Striking workers and other widespread woes could feel like we have stepped back into another decade. So why does prime London’s property market suggest it’s not as bad as all that – Zoe Dare Hall Reports
You might be forgiven for feeling like a time-traveller right now. With teachers, train drivers, nurses and even British Museum workers among the millions poised to join picket lines this month, there are echoes of the General Strike of 1926. Or maybe you feel it’s all looking more like the 1970s with inflation running high and food prices rising at their fastest in 50 years. Heavens, John Cleese is even bringing back Fawlty Towers! Who turned back the clocks without us noticing?
It has, in many ways, been a winter of disgruntlement. But just as there are early signs of Spring emerging from the dark days, there is a feeling in the prime property market that it really isn’t as bad as all that. “It’s a tricky market,” comments Billy Harvey, head of sales at Lurot Brand, “but it’s more positive than the headlines suggest. The economy is improving, interest rates are falling. We’re seeing many clients who are saying ‘let’s get on with it’.”
Although the prime London market will be lucky to see any growth this year, double-digit capital growth is forecast over the next five years. Current values look attractive to many overseas buyers –particularly those from the US and other dollar-denominated countries; London has seen a record number of €5m+ sales over the past 12 months. The 600 transactions at that level last year beat even 2013, before stamp duty rises came into being, and post-lockdown 2021.

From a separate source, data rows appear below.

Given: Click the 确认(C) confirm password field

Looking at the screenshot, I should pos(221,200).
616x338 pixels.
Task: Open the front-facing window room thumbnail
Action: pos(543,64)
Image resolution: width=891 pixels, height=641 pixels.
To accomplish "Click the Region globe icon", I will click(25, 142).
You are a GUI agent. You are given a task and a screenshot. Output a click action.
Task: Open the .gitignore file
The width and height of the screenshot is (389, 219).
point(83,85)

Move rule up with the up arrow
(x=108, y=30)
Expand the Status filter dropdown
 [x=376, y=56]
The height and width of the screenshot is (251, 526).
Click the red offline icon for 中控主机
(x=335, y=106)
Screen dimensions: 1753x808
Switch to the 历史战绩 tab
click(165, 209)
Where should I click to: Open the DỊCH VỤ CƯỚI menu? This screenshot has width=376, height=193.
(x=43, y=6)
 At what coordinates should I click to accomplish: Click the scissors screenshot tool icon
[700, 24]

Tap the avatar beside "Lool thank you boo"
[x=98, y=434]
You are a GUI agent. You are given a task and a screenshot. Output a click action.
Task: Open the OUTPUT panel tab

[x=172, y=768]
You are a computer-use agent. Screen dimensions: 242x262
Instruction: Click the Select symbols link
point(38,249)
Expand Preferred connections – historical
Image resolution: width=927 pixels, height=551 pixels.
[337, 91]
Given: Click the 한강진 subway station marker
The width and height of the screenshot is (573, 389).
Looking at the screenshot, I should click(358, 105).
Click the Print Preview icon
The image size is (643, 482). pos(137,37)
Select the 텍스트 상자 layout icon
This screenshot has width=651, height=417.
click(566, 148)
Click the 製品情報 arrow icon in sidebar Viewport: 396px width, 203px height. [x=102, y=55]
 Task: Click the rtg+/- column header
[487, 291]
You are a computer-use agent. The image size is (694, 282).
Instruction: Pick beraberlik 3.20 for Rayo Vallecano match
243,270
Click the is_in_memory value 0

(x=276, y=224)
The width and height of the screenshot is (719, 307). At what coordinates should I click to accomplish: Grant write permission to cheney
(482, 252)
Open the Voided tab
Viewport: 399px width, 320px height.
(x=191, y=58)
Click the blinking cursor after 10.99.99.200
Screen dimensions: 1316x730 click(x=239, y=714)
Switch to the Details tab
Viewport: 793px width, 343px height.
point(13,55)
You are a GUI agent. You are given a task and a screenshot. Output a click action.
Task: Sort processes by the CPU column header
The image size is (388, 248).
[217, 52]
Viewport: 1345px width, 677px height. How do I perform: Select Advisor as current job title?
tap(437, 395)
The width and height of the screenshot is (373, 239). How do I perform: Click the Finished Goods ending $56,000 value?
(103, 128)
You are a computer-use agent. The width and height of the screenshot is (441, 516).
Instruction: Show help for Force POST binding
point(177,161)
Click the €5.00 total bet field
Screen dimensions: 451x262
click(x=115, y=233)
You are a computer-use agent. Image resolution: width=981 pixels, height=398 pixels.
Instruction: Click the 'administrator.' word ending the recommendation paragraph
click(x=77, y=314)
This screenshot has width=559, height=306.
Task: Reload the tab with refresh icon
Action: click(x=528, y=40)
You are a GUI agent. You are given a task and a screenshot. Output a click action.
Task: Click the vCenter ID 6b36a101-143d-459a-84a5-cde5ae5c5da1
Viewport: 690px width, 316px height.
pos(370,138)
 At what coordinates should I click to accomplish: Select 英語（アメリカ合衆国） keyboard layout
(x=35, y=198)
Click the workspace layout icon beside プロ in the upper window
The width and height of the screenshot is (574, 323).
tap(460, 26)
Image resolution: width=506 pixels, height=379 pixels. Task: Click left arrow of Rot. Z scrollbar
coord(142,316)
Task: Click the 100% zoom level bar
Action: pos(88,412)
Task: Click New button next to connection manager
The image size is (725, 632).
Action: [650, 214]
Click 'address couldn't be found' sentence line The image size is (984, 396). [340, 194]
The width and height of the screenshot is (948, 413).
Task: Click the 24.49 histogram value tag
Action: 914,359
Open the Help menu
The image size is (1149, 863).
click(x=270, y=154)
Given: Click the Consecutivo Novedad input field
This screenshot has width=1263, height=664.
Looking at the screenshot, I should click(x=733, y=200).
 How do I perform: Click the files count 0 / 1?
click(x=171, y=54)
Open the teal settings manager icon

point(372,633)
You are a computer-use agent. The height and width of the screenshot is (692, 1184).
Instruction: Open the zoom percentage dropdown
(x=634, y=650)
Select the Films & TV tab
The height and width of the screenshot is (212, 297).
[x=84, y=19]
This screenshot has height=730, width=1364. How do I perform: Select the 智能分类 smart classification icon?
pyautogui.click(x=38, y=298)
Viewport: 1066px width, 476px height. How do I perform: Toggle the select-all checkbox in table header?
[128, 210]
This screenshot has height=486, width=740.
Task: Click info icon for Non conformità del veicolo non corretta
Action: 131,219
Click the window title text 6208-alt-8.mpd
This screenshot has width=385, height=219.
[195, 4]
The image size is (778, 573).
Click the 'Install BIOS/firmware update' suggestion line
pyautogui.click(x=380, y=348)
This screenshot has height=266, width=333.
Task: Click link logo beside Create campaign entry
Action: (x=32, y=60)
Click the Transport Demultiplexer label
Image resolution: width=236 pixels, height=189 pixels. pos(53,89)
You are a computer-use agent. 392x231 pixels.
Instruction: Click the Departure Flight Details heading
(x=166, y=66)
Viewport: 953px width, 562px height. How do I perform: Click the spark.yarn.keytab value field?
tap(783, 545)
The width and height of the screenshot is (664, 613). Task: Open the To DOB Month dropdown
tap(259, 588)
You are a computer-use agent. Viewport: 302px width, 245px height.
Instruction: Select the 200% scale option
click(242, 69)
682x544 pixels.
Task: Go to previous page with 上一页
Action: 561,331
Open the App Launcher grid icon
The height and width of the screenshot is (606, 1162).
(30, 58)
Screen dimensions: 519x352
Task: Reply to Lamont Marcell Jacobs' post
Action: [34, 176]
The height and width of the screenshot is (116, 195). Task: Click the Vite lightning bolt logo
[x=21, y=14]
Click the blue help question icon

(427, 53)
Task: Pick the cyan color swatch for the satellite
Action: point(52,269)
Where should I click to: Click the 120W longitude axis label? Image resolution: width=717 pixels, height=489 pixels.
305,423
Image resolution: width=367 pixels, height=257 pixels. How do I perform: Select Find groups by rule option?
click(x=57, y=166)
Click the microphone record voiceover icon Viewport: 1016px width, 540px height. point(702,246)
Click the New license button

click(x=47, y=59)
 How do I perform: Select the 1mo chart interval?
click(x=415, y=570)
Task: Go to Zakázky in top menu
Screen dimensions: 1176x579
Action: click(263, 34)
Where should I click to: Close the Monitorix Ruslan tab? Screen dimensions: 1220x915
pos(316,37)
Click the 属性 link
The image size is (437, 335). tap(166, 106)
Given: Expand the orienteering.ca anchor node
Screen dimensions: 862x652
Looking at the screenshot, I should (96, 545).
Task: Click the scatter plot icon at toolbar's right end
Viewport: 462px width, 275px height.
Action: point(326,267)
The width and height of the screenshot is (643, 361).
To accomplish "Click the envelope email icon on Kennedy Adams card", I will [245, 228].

As eternal optimists, we all start the year with good intentions – hence the hoards who subject themselves to Dry January and Veganuary. Whether it’s optimism, though, or sheer stubbornness, “there is still a gap between vendors’ and buyers’ expectations of price. Vendors are taking time to work out what the market is doing,” says Harvey. But this year began “with offers flying around”, he adds. “One sale that fell through at the end of last year has now gone under offer for nearly £100,000 more. The market is pretty stagnant but we are not seeing any slashing of prices. Asking prices need to be sensible, obviously, but there are no major price drops or renegotiation of prices already agreed.”
The mortgage landscape is easing up too, and fixed rate costs are coming down. But that matters little to most buyers in prime central London, two thirds of whom have no need for finance. Price will always be key to vendors, but buyer profile is becoming a bigger part of the equation now, says Harvey. “Vendors like the security that comes with a cash buyer; they also want to know the reason for buying. A second home that’s only used for a few days a year is not an urgent purchase, so vendors may worry that it’s more likely to fall through.”
Equally, though, someone who can afford a second home in central London could be seen as a less risky bet. They don’t need to buy; they just want to. In the mews market, three-quarters of buyers are London – or UK-based and mainly cash buyers. “Mews buyers aren’t flaky; they are experienced,” says Harvey.
Positive news for mews vendors, too, is that while Notting Hill and South Kensington will always be highly sought- after markets, most buyers of mews properties are not fixated on being in a particular postcode. They often fall within the empty-nest age bracket or, as wealth appears to be in ever younger hands, are a long way from starting a family. In either case, they are not driven by schooling and the need to be in a certain catchment area. “If they can’t find what they want in South Kensington, they will look at Hyde Park instead because it’s the same distance from the park. They fall in love with the look of the house and the street, not necessarily the postcode,” says Harvey. Those with houses in need of some work right now, however, will find it harder to sell. Totally unmodernised properties, where buyers/developers have factored renovation costs into the price, and newlyrenovated houses with no work needed are both popular at present. The sticking point is the middle ground. “People don’t want to spend the money on having to put in a new kitchen while the cost of building work and materials is so high,” says Harvey.
Harvey describes 2023 as “draw breath year”. Good properties are still achieving strong prices, “but if something has an issue or is slightly quirky, it will be penalised on price. Buyers are aware that they need to be sensible, not overstretch and not take on something that may have unforeseen costs,” he says.
One legacy of the Covid era remains, however, and that is the desire to have some home-working space. The pandemic has given us a taste of work-based freedom, and new research by LinkedIn shows that more than a third of UK workers would resign if told to return to the office fulltime. On viewing properties, says Harvey, most buyers will identify where the desk will go – or even better, which room will be their study (or studies; separate workspaces for flexi-working couples are in high demand).
Many mews properties lend themselves to live/work properties, with their easy street access, quiet environment and the charm and character of having big old stable doors and cobbled streets. Lurot Brand is marketing a property in Notting Hill’s Ledbury Mews North, whose two combined apartments contain a residential studio and an office. There is also a garage in Russell Gardens Mews in Kensington with planning permission for conversion into a studio or an office.
It’s all change in the world of work in 2023 – but is it a return to the 1970s or a taste of the future? That’s up to you to decide.